The Viper (Untamed Hearts #1)(17)
“Maybe that’s a mistake,” Marcos said in warning as he looked back to Grayson and Ashley. She would have been insulted if his distrust for both of them wasn’t noticeable. “I have a weird memory when it comes to cars. That one looks very familiar.”
He turned to her and arched an eyebrow, as if expecting Katie to understand.
“Did you really drive all the way up here because of a few notes on craigslist?” Katie asked, because she could care less about Ashley or the car she drove. “Chuito told you what I said in Jules’s office, and you read them and just decided to come up. That can’t be true.”
Something on her face must have had Marcos forgetting Ashley’s car too as he gave her a thoughtful look and asked, “You’ve never seen the ocean? Really?”
Katie’s cheeks were hot again as she remembered what note that little tidbit was revealed in. “Never,” she confirmed rather than give in to the shyness.
“Early lunch. Late dinner,” he repeated her words from earlier as his gaze ran over her in another hot sweep that left her feeling warm and tingly in a way she’d never experienced before. “We’ll eat and talk.”
Chapter Six
Marcos rubbed at his arm, feeling his Los Corredores tattoo like a brand as he looked at Katie across the booth in Hal’s Diner.
He knew this was a mistake.
He’d known it since he pulled into the Garnet High School parking lot and spent forty-five minutes searching for Katie’s long honey-brown curls in the dying afternoon sun. He watched the sea of high schoolers spill out of the large brick building and studied their young, hopeful faces pensively because they were so very different from the teenagers he knew. These were kids with a whole lifetime of opportunity in front of them, and Katie was part of the reason for that.
She made the world a little brighter just by being in it. She helped shape young minds and got them ready to face the world. What the f*ck was Marcos doing with his life? He’d dropped out of high school after his mother died, and that was the nicest part of that particular story. What he did after he left school would give most people nightmares for the rest of their lives, and he didn’t even have the decency to feel bad about it.
For a lot of years, he’d wondered if he had a conscience at all, or just an ingrained code of conduct that taught him to obey a different set of laws than most people followed.
Now he could thank Katie for finally proving that he did have a conscience. He wasn’t supposed to be here making her eyes glow like they had since that moment at the school when her * of an ex-husband forced Marcos to step in after he’d already decided Katie didn’t deserve his kind of trouble. He had just made the decision to leave, head over to Chuito’s for the night, and then go back to Miami to start stripping the cars in the warehouse and work on forgetting the idea of two negatives making something positive. There were no pretty, sweet gringas in his future. Women like Katie weren’t meant for guys like him, yet here they were, because the second he’d seen her ex-husband grab her, he couldn’t help but go to her. He was still congratulating himself for not killing the uptight prick.
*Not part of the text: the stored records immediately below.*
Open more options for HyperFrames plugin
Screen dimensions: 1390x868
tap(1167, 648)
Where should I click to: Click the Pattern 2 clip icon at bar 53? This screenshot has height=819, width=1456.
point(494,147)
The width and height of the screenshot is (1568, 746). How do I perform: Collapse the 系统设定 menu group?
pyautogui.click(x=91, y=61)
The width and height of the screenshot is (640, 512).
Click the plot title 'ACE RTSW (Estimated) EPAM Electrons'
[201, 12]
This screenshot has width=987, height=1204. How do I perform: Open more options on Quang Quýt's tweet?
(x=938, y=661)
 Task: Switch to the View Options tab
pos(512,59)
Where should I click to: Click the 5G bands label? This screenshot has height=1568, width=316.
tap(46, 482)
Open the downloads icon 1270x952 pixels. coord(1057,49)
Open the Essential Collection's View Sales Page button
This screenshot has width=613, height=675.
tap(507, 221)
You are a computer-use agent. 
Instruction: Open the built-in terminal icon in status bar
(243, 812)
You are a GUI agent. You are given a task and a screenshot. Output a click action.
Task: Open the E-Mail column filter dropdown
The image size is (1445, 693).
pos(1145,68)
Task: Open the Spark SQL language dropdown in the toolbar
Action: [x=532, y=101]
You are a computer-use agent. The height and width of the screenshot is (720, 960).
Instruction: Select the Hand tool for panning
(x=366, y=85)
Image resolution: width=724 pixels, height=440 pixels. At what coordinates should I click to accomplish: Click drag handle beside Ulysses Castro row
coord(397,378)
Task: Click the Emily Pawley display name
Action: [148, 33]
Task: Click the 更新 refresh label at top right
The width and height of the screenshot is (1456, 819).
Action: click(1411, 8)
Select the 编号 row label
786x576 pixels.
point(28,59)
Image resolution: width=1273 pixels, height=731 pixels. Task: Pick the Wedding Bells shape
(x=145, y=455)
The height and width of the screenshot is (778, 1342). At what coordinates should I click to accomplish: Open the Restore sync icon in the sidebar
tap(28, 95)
He wanted to tell her to turn and run the other way. Instead he was glancing at the menu, berating himself, and willing some sort of strength to keep this friendly rather than give in to the throb in his cock that hadn’t subsided since they sat down.
“You’re really quiet.” Katie’s cheeks were pink, and she bit her lip nervously before she asked in a hushed voice, “Are you okay?”
No, he was anything but okay, but he was saved from having to explain when the waitress walked over, pad in hand.
“Can I get y’all something to drink?”
“Hey, Melody. I can’t believe you came back to work,” Katie said to the waitress. “How old is that baby now?”
“A little over three months.” The waitress smiled at Katie. “I’m just filling in. I’m so busy with the shelter. I really don’t have time to work for Hal anymore, but I help out if he needs me.”
“That’s nice of you. I’ll just have water.” Katie glanced to her menu. “Meatloaf still the special for Friday?”
Melody nodded. “Sure is.”
“I’ll have that.” Katie handed Melody the menu before she looked to Marcos. “What about you?”
“Um.” He frowned at the menu again with his thoughts so scattered it made something as simple as ordering difficult. “I guess I’ll have the same. Water. Meatloaf. That works.”
“Okay.” The waitress took his menu from him. “Mashed potatoes good for ya?”
“They’re excellent,” Katie assured him, and Marcos nodded in agreement.
He saw the waitress, Melody, give Katie a look and a smile before she left. That had Marcos looking around the diner, and he noticed the waitress wasn’t the only one who took an interest in the two of them sitting in the corner booth. He felt self-conscious and could just imagine what they were saying about him.
He didn’t exactly blend in this town.
How the hell did Chuito deal with it?
“I guess we should’ve gone somewhere else,” Marcos mumbled when they were alone again. He unrolled his napkin and worked on setting out his silverware as he avoided Katie’s eyes. “They’ll probably be talking about you now.”